The data:
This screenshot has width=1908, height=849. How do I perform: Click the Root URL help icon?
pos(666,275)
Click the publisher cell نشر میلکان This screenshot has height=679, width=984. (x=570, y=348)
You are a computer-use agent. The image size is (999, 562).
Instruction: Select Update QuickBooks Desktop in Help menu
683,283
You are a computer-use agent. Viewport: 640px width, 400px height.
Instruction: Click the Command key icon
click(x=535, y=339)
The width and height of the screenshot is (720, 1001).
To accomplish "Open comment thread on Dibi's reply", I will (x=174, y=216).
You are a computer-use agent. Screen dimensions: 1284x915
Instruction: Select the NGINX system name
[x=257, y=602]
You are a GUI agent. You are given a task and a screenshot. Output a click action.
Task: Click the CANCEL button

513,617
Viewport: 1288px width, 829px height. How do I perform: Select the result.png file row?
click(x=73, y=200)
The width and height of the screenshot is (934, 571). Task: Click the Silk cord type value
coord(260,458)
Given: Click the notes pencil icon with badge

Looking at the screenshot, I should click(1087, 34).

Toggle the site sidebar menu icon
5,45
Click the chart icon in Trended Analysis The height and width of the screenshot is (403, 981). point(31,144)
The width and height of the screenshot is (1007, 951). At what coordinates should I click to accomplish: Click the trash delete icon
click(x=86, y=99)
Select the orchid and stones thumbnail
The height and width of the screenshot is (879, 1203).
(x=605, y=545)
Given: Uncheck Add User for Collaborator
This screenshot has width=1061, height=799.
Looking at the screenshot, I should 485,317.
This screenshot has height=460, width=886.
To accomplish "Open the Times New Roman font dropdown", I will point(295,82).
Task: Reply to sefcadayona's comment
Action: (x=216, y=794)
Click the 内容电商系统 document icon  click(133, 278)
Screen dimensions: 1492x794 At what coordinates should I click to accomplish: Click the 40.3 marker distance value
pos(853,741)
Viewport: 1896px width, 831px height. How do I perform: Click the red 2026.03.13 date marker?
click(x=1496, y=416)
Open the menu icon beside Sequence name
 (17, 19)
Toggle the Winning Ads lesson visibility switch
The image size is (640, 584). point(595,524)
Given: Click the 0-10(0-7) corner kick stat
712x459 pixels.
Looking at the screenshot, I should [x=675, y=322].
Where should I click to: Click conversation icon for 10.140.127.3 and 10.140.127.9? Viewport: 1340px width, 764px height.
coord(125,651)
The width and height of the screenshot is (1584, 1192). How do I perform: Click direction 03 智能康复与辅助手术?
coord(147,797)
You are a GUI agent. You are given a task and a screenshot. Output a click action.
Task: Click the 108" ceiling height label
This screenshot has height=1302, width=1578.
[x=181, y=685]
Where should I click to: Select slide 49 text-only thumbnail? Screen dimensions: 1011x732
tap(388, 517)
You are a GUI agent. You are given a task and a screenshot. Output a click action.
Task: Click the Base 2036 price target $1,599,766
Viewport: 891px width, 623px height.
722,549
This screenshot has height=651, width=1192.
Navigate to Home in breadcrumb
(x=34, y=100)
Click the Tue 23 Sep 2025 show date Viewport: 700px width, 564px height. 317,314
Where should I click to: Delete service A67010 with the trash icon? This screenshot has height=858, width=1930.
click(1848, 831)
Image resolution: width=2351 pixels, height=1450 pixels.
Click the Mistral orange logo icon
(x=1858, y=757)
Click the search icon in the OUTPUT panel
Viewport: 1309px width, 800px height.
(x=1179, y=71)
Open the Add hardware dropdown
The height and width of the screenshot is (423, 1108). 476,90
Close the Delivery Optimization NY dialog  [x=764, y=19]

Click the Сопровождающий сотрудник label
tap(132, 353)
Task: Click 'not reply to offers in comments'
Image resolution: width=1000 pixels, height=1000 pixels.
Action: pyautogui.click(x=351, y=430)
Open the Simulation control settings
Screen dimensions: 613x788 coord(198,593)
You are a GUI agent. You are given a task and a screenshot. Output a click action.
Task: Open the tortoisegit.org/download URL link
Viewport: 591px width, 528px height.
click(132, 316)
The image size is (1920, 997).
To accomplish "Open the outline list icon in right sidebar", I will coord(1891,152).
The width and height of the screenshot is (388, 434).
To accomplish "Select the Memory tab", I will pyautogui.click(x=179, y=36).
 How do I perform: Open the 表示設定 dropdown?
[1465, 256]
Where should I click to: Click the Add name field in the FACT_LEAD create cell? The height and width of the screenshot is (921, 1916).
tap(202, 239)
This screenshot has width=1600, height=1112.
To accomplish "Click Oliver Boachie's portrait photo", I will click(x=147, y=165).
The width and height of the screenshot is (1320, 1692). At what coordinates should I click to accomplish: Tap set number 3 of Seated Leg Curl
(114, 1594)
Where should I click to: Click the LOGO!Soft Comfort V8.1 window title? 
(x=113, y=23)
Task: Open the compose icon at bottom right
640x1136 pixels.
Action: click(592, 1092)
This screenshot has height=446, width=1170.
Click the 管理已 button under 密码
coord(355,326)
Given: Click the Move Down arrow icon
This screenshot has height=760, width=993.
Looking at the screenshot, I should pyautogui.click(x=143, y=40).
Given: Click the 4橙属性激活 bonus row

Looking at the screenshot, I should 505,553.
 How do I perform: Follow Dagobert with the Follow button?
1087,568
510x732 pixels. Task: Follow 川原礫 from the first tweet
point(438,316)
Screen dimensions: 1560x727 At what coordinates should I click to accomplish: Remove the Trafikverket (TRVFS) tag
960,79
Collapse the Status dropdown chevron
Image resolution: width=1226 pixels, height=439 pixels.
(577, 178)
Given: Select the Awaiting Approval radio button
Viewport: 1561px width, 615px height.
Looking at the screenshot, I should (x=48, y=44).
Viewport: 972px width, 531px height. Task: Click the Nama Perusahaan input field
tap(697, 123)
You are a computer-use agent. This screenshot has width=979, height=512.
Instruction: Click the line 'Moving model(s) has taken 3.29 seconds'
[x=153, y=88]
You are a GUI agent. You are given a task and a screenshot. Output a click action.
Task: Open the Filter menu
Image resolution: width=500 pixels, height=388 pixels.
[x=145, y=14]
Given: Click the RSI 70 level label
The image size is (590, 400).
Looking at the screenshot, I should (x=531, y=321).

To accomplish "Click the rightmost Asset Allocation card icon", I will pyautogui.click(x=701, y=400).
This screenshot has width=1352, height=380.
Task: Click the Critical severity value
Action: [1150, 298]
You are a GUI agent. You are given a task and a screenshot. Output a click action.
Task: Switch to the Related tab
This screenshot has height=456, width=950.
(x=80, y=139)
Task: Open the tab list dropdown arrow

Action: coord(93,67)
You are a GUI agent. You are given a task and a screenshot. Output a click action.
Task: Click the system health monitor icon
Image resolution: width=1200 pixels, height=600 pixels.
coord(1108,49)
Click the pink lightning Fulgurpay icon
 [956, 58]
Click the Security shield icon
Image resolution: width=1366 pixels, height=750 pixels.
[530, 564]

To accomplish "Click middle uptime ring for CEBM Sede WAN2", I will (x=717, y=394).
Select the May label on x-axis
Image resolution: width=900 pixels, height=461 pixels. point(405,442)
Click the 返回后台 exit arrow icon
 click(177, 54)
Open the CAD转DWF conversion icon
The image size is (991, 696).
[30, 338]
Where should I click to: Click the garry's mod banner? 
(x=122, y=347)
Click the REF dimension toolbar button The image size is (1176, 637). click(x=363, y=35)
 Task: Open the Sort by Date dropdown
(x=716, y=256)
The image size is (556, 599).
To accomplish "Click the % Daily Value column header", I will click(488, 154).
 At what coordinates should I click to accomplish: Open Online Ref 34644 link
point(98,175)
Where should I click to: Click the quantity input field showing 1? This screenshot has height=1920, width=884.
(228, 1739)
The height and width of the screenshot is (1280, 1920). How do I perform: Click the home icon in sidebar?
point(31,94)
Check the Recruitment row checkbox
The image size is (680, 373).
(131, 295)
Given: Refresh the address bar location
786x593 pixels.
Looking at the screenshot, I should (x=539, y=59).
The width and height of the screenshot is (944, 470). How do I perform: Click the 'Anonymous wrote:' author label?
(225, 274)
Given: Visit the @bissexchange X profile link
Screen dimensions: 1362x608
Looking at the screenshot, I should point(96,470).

Problem to work on:
Please give back exactly the lines of the listing above that run from the one containing "Task: Click the Base" through the one containing "Task: Open the tortoisegit.org/download", and only those.

Response area:
Task: Click the Base 2036 price target $1,599,766
Viewport: 891px width, 623px height.
722,549
This screenshot has height=651, width=1192.
Navigate to Home in breadcrumb
(x=34, y=100)
Click the Tue 23 Sep 2025 show date Viewport: 700px width, 564px height. 317,314
Where should I click to: Delete service A67010 with the trash icon? This screenshot has height=858, width=1930.
click(1848, 831)
Image resolution: width=2351 pixels, height=1450 pixels.
Click the Mistral orange logo icon
(x=1858, y=757)
Click the search icon in the OUTPUT panel
Viewport: 1309px width, 800px height.
(x=1179, y=71)
Open the Add hardware dropdown
The height and width of the screenshot is (423, 1108). 476,90
Close the Delivery Optimization NY dialog  [x=764, y=19]

Click the Сопровождающий сотрудник label
tap(132, 353)
Task: Click 'not reply to offers in comments'
Image resolution: width=1000 pixels, height=1000 pixels.
Action: pyautogui.click(x=351, y=430)
Open the Simulation control settings
Screen dimensions: 613x788 coord(198,593)
You are a GUI agent. You are given a task and a screenshot. Output a click action.
Task: Open the tortoisegit.org/download URL link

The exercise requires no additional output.